▶ _Exercise instructions_
Please set down the data word for word; images do not go in the copy.

▶ _Record set_
_ _ _

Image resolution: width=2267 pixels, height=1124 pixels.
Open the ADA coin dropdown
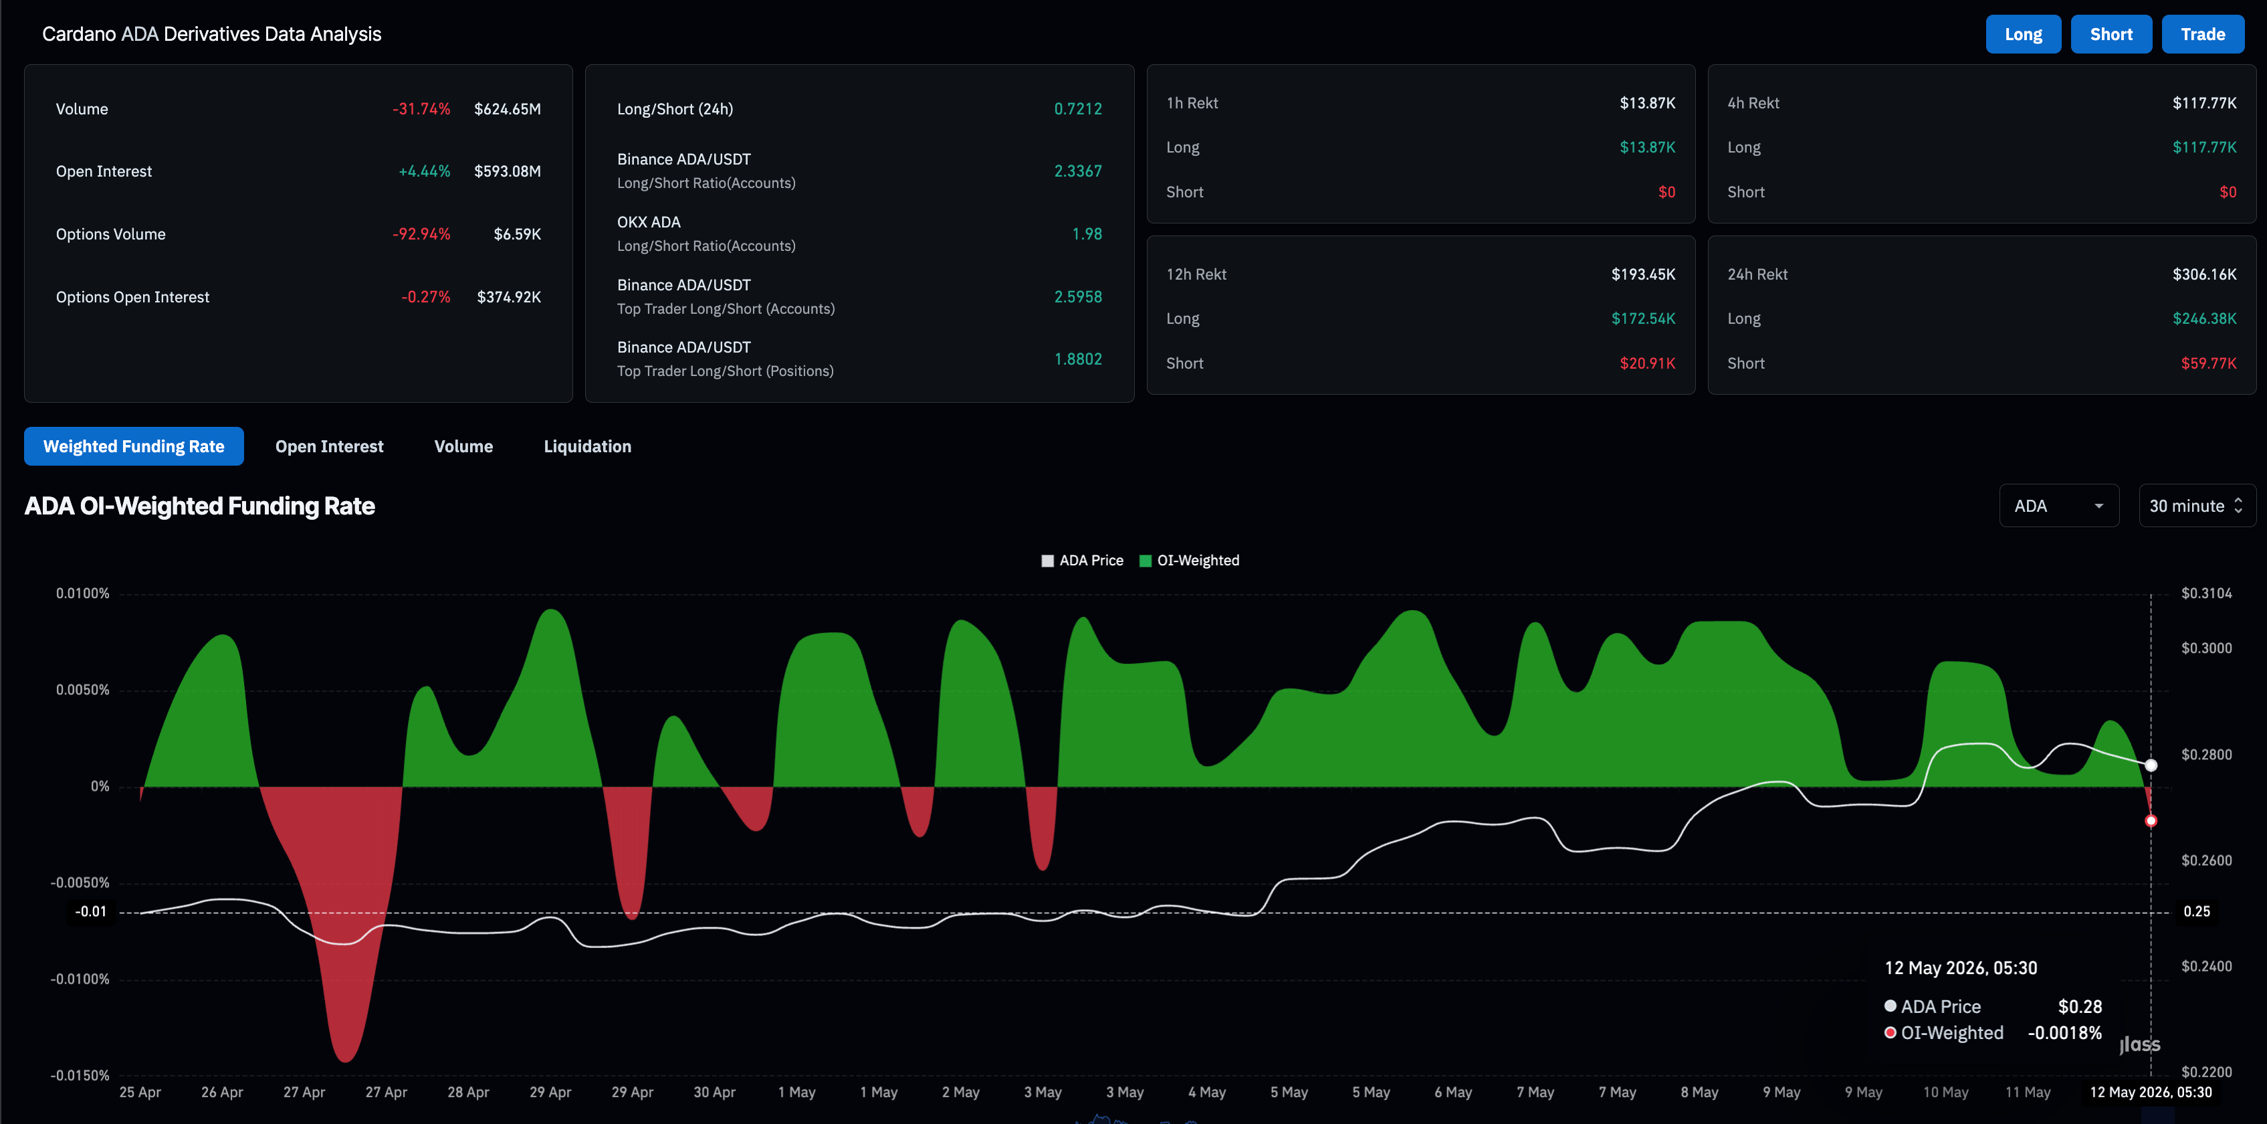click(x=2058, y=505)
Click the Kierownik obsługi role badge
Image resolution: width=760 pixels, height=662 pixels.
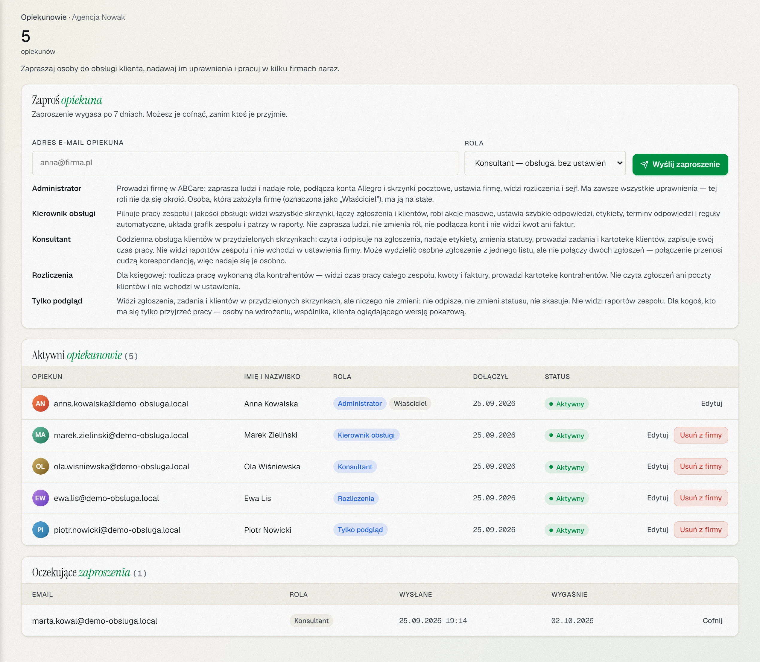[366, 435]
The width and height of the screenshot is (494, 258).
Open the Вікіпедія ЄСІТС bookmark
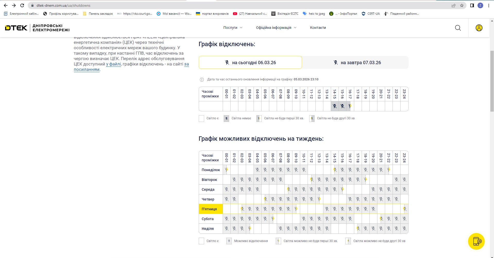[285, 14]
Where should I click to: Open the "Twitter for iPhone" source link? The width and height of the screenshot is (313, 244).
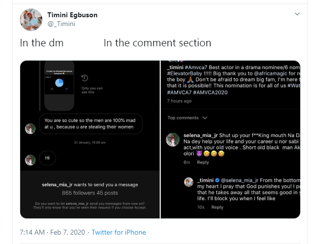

_ _ _

▶ _Written response_
Image resolution: width=2267 pixels, height=1124 pixels.
Open the ADA coin dropdown
click(x=2058, y=505)
Click the Kierownik obsługi role badge
Image resolution: width=760 pixels, height=662 pixels.
[366, 435]
The width and height of the screenshot is (494, 258).
Open the Вікіпедія ЄСІТС bookmark
[285, 14]
Where should I click to: Open the "Twitter for iPhone" source link? The width and height of the screenshot is (313, 244).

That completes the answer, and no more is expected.